Similarly we shall find that, in all cases where we infer, the facts are complex, are not mere isolated things, but relations among things--using the word thing in its widest sense--relations which we expect to find repeated, or believe to have occurred before, or to be occurring now beyond the range of our observation. These relations, which we may call coincidences or conjunctions, are the data of experience from which we start in our beliefs or inferences about the unexperienced.
The problem of Inductive Logic being to determine when or on what conditions such beliefs are rational, we may begin by distinguishing the data of coincidence or conjunction accordingly. There are certain coincidences that we expect to find repeated beyond the occasions on which we have observed them, and others that we do not expect to find repeated. If it is a sound basis of inference that we are in search of, it is evidently to these first, the coincidences that we are assured of finding again, that we must direct our study. Let us see whether they can be specified.
(1) If there is no causal connexion between A and B, using these as symbols for the members of a coincidence--the objects that are presented together--we do not expect the coincidence to be repeated. If A and B are connected as cause and effect, we expect the effect to recur in company with the cause. We expect that when the cause reappears in similar circumstances, the effect also will reappear.

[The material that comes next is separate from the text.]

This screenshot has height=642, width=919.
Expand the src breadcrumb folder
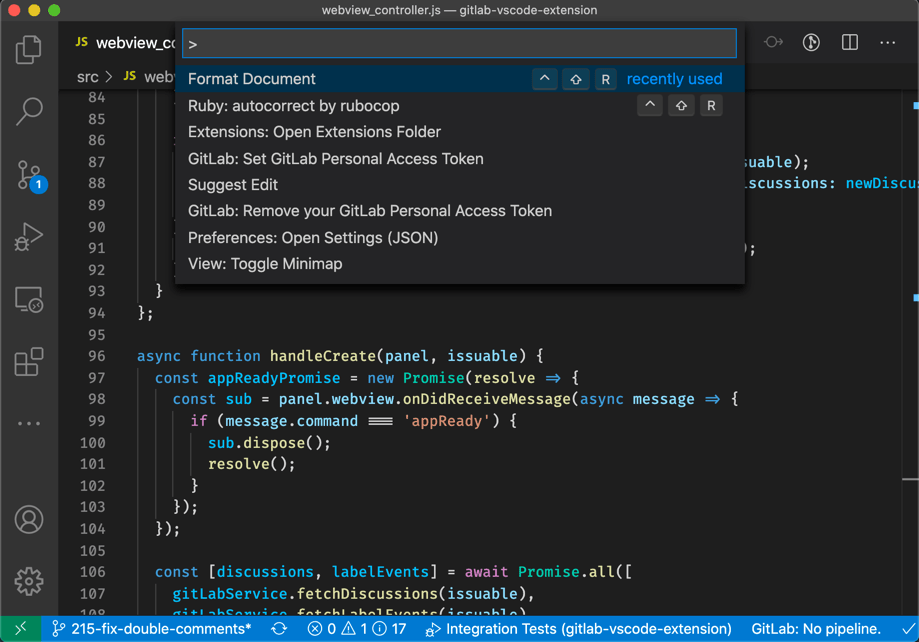click(88, 76)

You are hit, _e.g._, by a snowball, and the blow is followed by a feeling of pain. The sun, we shall say, was shining at the moment of the impact of the snowball on your body. The sunshine preceded your feeling of pain as well as the blow. But you do not expect the pain to recur next time that the sun shines. You do expect it to recur next time you are hit by a snowball.
The taking of food and a certain feeling of strength are causally connected. If we go without food, we are not surprised when faintness or weariness supervenes.
Suppose that when our village matron administered her remedy to her own child, a dog stood by the bedside and barked. The barking in that case would precede the cure. Now, if the matron were what we should call a superstitious person, and believed that this concomitant had a certain efficacy, that the dog's barking and the cure were causally connected, she would take the dog with her when she went to cure her neighbour's child. Otherwise she would not. She would say that the barking was an accidental, casual, fortuitous coincidence, and would build no expectation upon it.
These illustrations may serve to remind us of the familiar fact that the causal nexus is at least one of the things that we depend on in our inferences to the unobserved. To a simple sequence we attach no importance, but a causal sequence or consequence that has been observed is a mainstay of inference.
Whether the causal sequence holds or not as a matter of fact, we depend upon it if we believe in it as a matter of fact. But unless it does hold as a matter of fact, it is valueless as a guide to the unknown, and our belief is irrational. Clearly, therefore, if rational belief is what we aim at, it is of importance that we should make sure of cause and effect as matter of fact in the sequence of events.
One large department of Inductive Logic, the so-called Experimental Methods, is designed to help us in thus making sure, _i.e._, in ascertaining causal sequence as a matter of fact. It is assumed that by careful observation of the circumstances, we can distinguish between mere simple sequence and causal sequence or consequence, and methods are recommended of observing with the proper precautions against error.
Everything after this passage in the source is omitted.